In an unusual move, the International Air Transport Association (IATA) urged AENA, the Spanish air navigation service provider, and the Spanish air traffic controllers to take all measures possible to avoid strike action. Specifically, Giovanni Bisignani, IATA’s director general and CEO urged Spain’s air traffic controllers to accept AENA’s offer to enter into an arbitration process to resolve their differences.
“This is not the time for strikes. Arbitration is a fair, open and balanced means to settle the differences between AENA and the air traffic controllers. And it would avoid debilitating disruption to Spain’s economy,” said Bisignani.
“The global financial crisis and Europe’s ongoing debt crisis are challenging governments, employers and employees to change in order to build stronger and more robust economies. With 20% unemployment, Spain cannot be a spectator. The economy is weak and it can ill afford the devastating effects of an air traffic control strike on Spanish business, especially tourism,” said Bisignani.
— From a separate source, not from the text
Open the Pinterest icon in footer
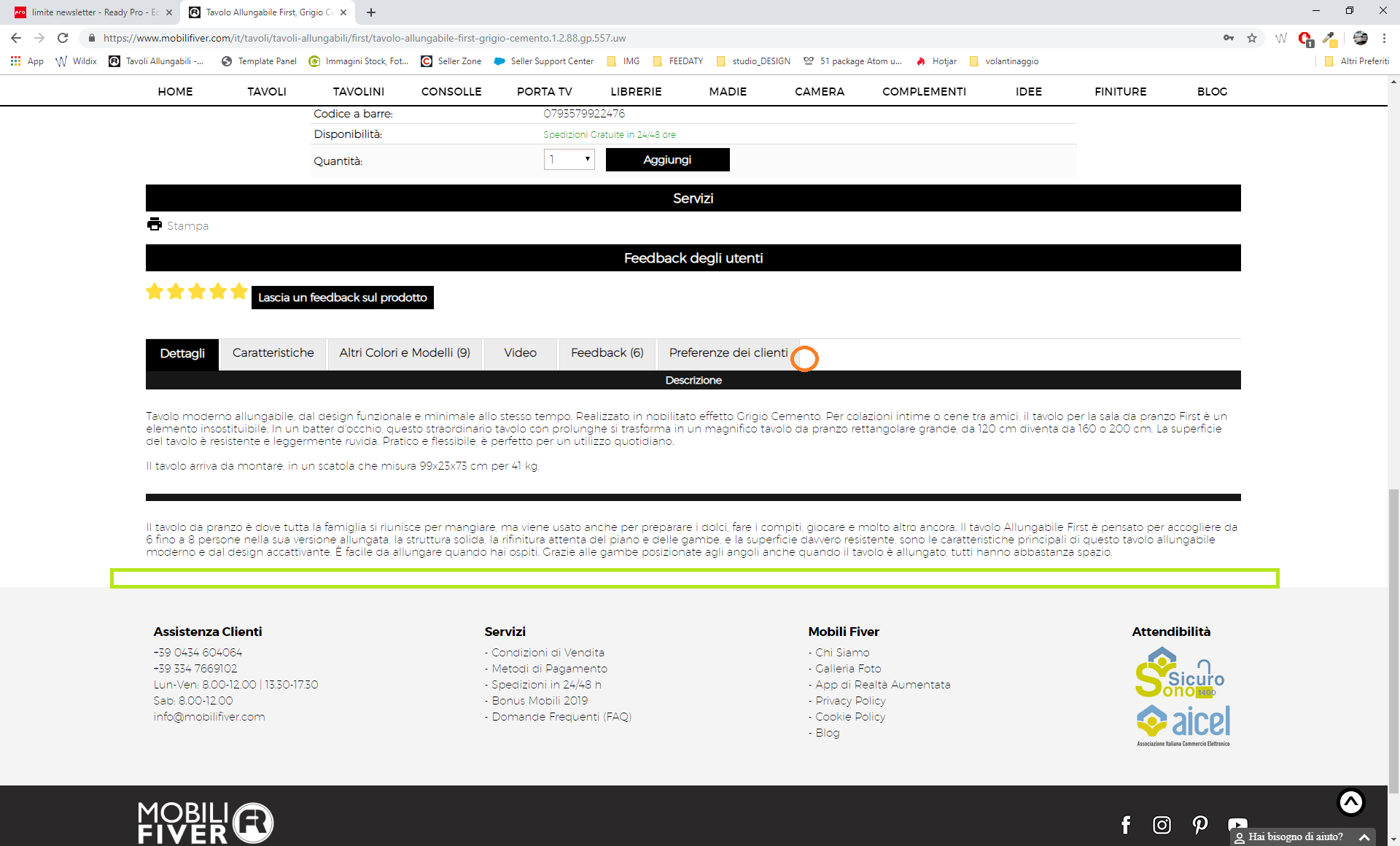The height and width of the screenshot is (846, 1400). pos(1199,825)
"This is not just theory. When much of Europe’s air space closed for a few days as a result of the ash crisis, airlines lost $1.8 billion in revenue and the cost to economy is estimated at over $5 billion. Even the threat of a strike is seeing people changing plans to avoid Spanish destinations, airports and airspace. That’s lost money for the economy and puts Spanish jobs at risk. Agreeing to arbitration would remove the threat of a strike and restore passenger confidence,” said Bisignani.
After decades of discussion, Europe is finally moving forward with some key elements of the Single European Sky, IATA noted. “Uniting Europe’s air space is critical. Each year, the efficiencies generated will save over EUR 5 billion in costs, reduce delays by millions of minutes and reduce CO2 emissions by 16 million tones. Many of the changes under contention between AENA and the air traffic controllers are associated with the preparations for Spain to benefit from the Single European Sky”.
“Over the last decade, every industry has been challenged to change and to improve efficiency. Airlines improved productivity by 63 percent but, as the bankruptcy of Mexicana proves, the industry is fragile and even more change is needed. Changes in telecoms, automobiles or pharmaceuticals have all been massive, often times painful, but absolutely necessary to survive. AENA too must change to ensure that Spain has cost-efficient air connectivity to power its economy. The burden of this change includes the controllers,” Bisignani said.